Exercise directions: What lines below contain the string "Given"? List them all.

Supplied data:
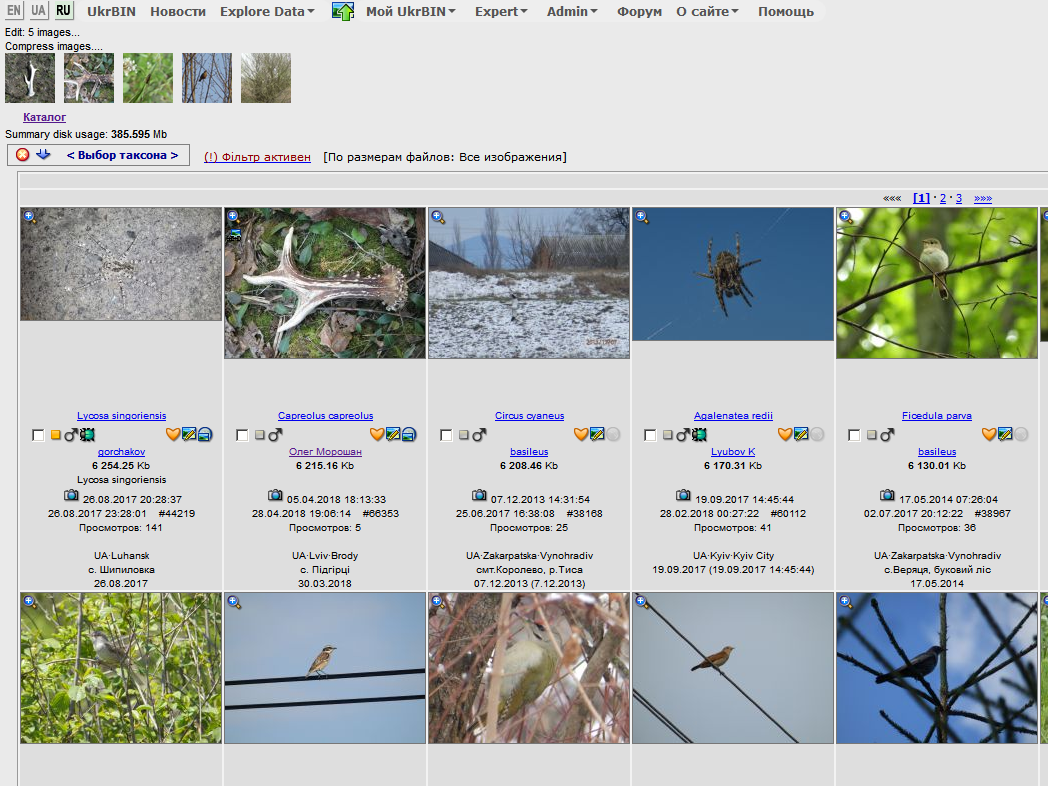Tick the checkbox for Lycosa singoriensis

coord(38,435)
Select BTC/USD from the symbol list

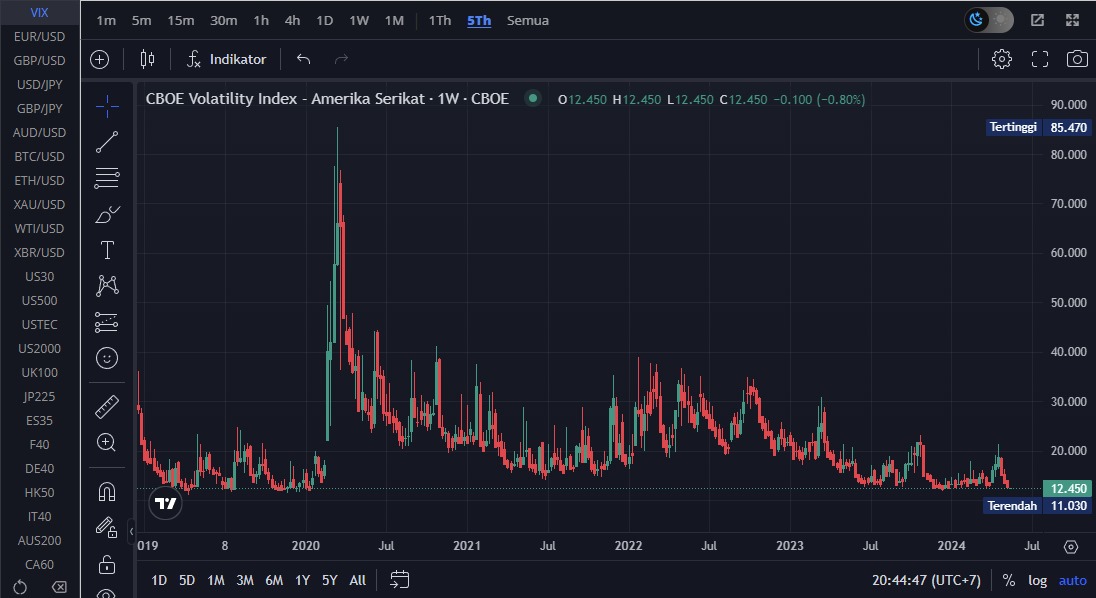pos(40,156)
* * *
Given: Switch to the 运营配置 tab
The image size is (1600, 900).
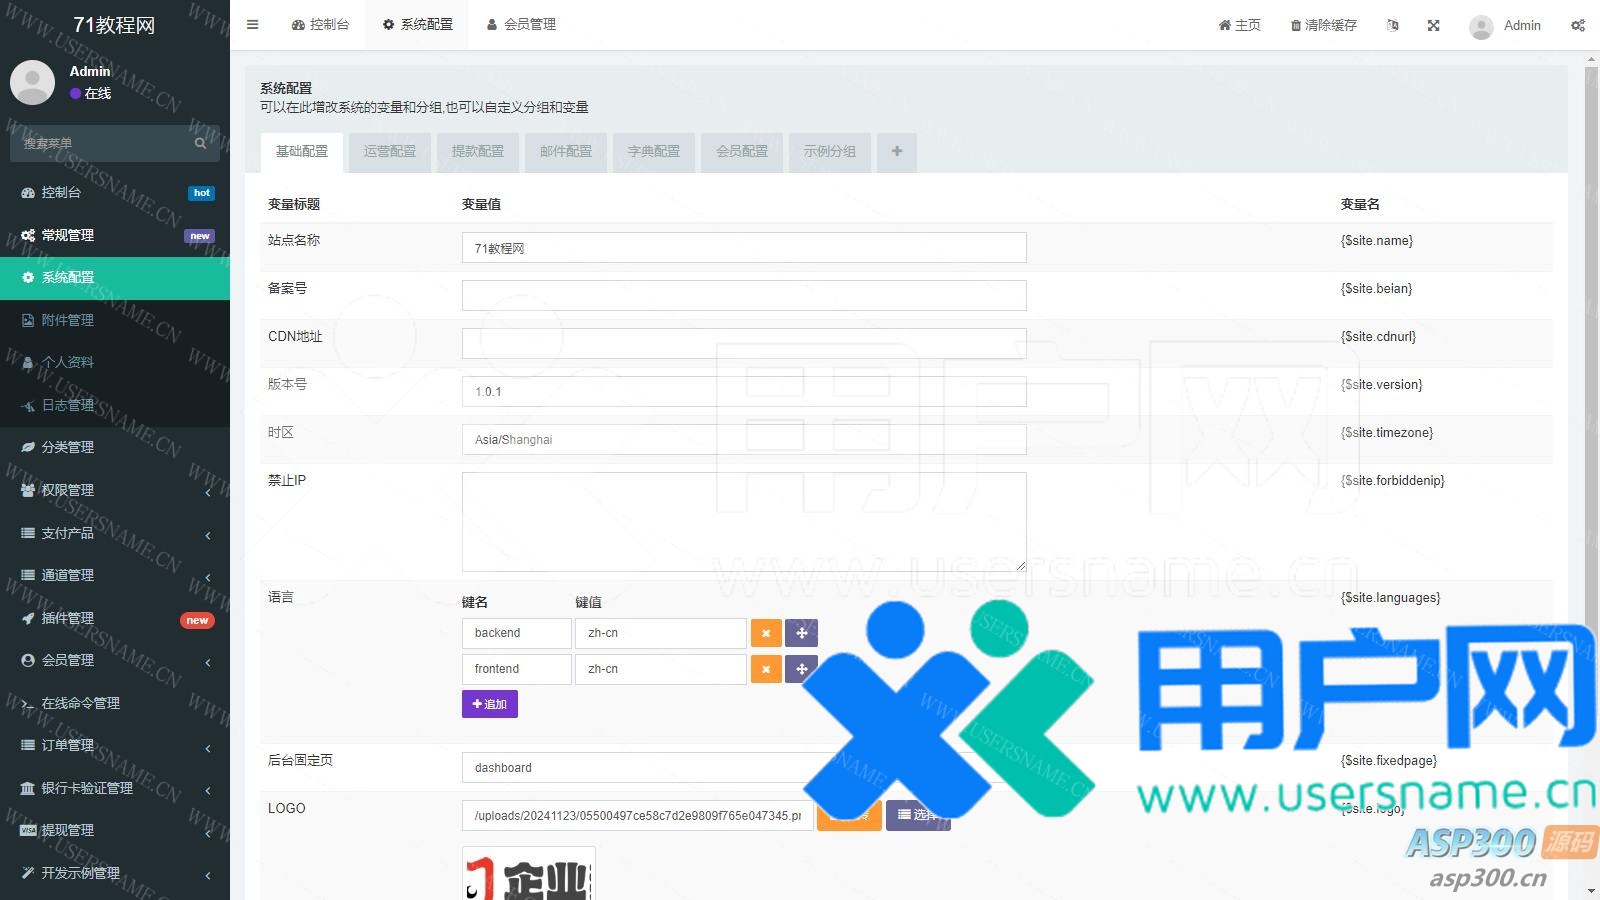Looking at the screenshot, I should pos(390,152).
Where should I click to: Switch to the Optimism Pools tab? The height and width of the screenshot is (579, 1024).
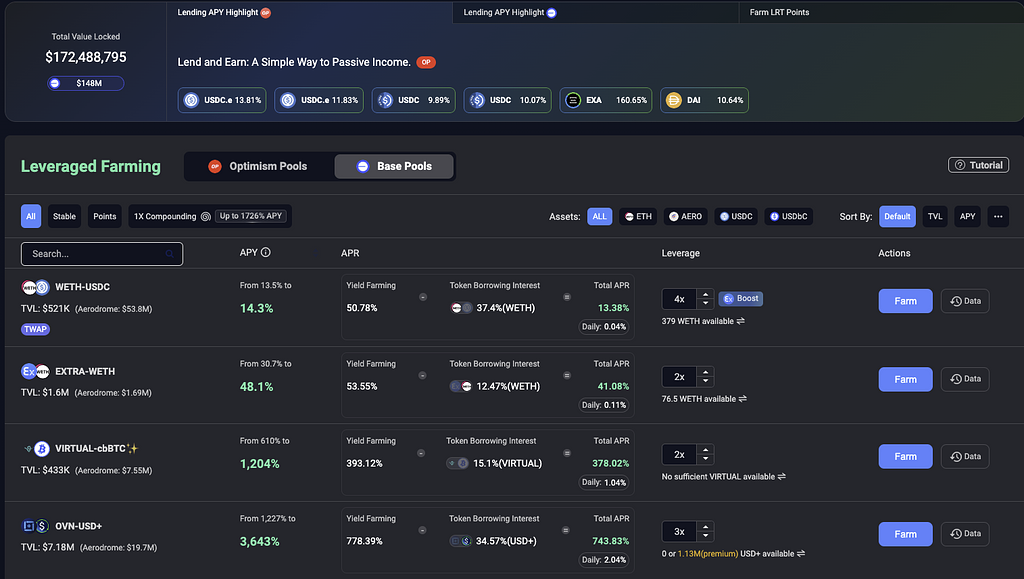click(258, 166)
---
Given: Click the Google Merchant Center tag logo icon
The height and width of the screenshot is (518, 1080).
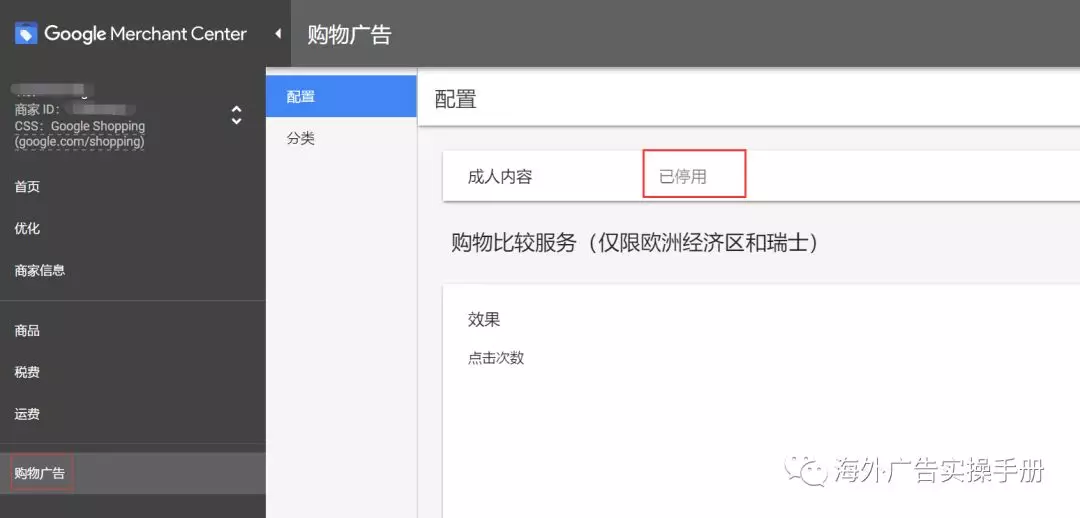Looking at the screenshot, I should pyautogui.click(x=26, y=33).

Solution to the problem:
Given: Switch to the 运营配置 tab
Given: Click the Google Merchant Center tag logo icon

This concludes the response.